| EXCERPT PROVIDED |
Introducing levies beyond the proposed GST law, or increasing these beyond reasonable limits, would defeat the economic benefit of an integrated Value-added tax (VAT) regime. The fineprint of the model GST law shows that credit is not allowed in respect of all taxes paid under the model GST law. So, increasing such taxes would only increase the cost of goods or services available to ultimate consumers.
Chief Economic Advisor Arvind Subramanian’s views were echoed in Parliament when various MPs agreed that a high GST would effectively negate any benefit of the GST. This, in turn, would adversely affect startups that may not be able to absorb the burden of a high tax. For instance, the equalisation levy that is purportedly a tax on services received is enforced through the Finance Act and effectively denies the benefit of any credit under the model GST law or the existing Central VAT (Cenvat) credit Rules.
High consumption taxes incurred by startups and e-commerce entities will create a cascading effect and may deter consumers. India’s goods and services market is price-sensitive, quite elastic and without taking these factors into consideration, levy of high taxes can have an adverse impact of the India’s startup and e-commerce entities.
It is important that in an effort to raise revenue from a growing economy, taxes to be levied by the central and state governments are rationalised and all consumption taxes are subsumed in GST. Few things can be a dampener as finding in a post-GST regime remnants of a legacy tax regime that includes levies such as octroi, local cess and other local taxes. The government should also avoid taxing through the Finance Act. Such measures would defeat the economic and commercial objective behind a GST.
India’s taxation powers are shared between the Union government and state governments, and the Amendment Bill makes changes to these legislative powers. The Bill has deleted certain important legislative entries such as Entry 52 of List 2 (entry tax) and Entry 92C of List 1 (service tax), and amended others such as Entry 54 of List 2 (taxes on sale of petroleum, diesel, alcohol etc.). While the taxation powers of the state have been streamlined, it is imperative that for a GST to be successful, the central government will have to resist levying taxes through its residuary legislative powers in Entry 97 of List 1.

| INFORMATION PROVIDED |
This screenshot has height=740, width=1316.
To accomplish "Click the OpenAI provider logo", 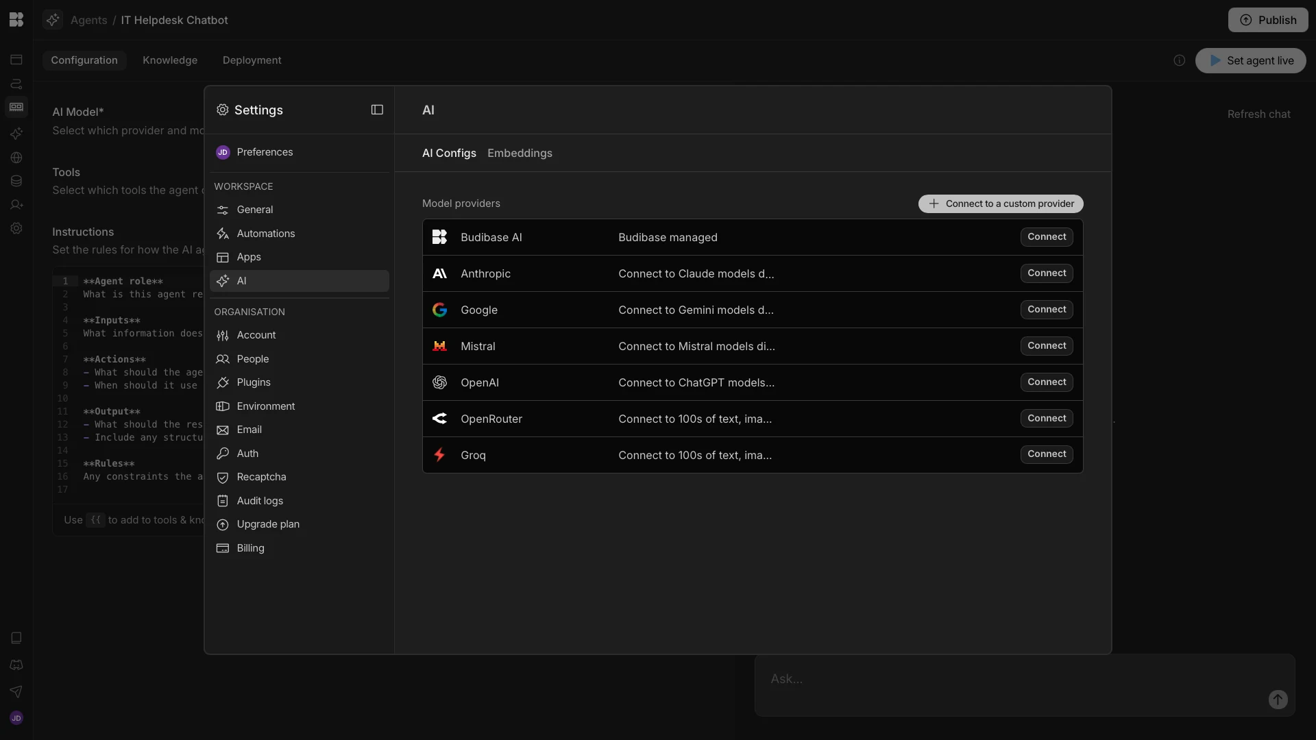I will [x=440, y=382].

| REQUIRED TASK |
Check each statement below against the GST passage above, answering yes or no and quoting the words from the passage that settle it.
1. The Amendment Bill removed Entry 92C of List 1, the entry for service tax.
2. The equalisation levy is enforced through the model GST law.
3. India's goods and services market is called price-sensitive.

| ANSWER FOR THIS EXERCISE |
1. Yes: "The Bill has deleted certain important legislative entries such as Entry 52 of List 2 (entry tax) and Entry 92C of List 1 (service tax)"
2. No: "the equalisation levy that is purportedly a tax on services received is enforced through the Finance Act"
3. Yes: "India’s goods and services market is price-sensitive, quite elastic"